Her şeyi göze alıp (Tabii merakıma da yenik düşmüş bulunarak) derin bir nefes alıp tüm cesaretimi toplayarak yan sokağa adımladım. Adımlarım ürkekçe ilerliyordu ama bir şey yapmaya kalkarsa oradan kaçmak için de hazır olmalıydım. Sokağa girip benim yaşlarımda yerde oturan çocuğun kanlı kolunu görünce gözbebeklerimin büyümesine engel olamadım.

"Yardım edebilir misin?" tanımadığım çocuğun acıdan kapanmak üzere olan gözlerini üzerimde hissedip, sesini duyunca transtan çıkıp iki adımda yanına gittim.

"T-tabi... Nasıl oldu bu?" dediğimde bir yandan da çocuğun koluna baktım. Kahve gözleri olan, yüzünün sağ tarafındaki boyun girintisinde yanık izleri vardı. Kalın kenarlı gözlükleri ve sıska vücuduyla yere yığılmış haldeydi.

"Fazla merak iyi değil. Sadece en yakın eczaneye bırak yeter," dedi titreyen sesiyle. Gözlerimi yara olan kolundan çekip çocuğun gözlerine çevirdim. Koyu kahveleri birçok duygu barındırdığına emindim. Ama en çok da çaresizlik belli ediyordu kendini. Ya da ben yanlış bir kanıya varıyordum.

"Eczane olmaz. Yaran derin, hastaneye götürmem gerekiyor seni," der demez kolunu hızla parmaklarımın arasından çekmişti. O anın hızıyla da canı yandığı için inlemiş gözlerini sertçe yummuştu.

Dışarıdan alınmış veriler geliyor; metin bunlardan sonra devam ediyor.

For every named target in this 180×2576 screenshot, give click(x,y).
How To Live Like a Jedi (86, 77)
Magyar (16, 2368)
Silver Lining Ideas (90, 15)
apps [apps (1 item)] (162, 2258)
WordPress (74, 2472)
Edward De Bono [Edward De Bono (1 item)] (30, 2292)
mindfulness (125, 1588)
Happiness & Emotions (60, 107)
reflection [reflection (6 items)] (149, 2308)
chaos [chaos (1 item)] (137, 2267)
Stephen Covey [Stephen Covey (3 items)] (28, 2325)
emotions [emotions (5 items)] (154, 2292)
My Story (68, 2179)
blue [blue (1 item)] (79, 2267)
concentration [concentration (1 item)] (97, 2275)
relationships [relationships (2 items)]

"Vazgeçtim... Bundan sonrasını ben hallederim," diyerek ayağa kalkamaya çabalıyordu. Dizlerinin üzerine kalktığında boşluğundan faydalanıp sağlam olan kolunun altına girerek ağırlığını üzerime vermesini sağladım. Kolundaki yara çok derin olmamasına rağmen gözaltlarının morarmış olması iyi bir şey değildi kesinlikle.

"İnatlaşacak durumda değilsin. İzin ver yardım edeyim." Cümlelerimi tamamlayamadan öfkeli bakışlarını üzerimde hissetmemle yüzüne karşı dönüp derin bir gülümseme bahşetmem bir oldu. Gücü olmamasına rağmen geri çekilmek için birkaç kez hareketlenmiş ardından işe yaramadığını anlayınca vazgeçmişti.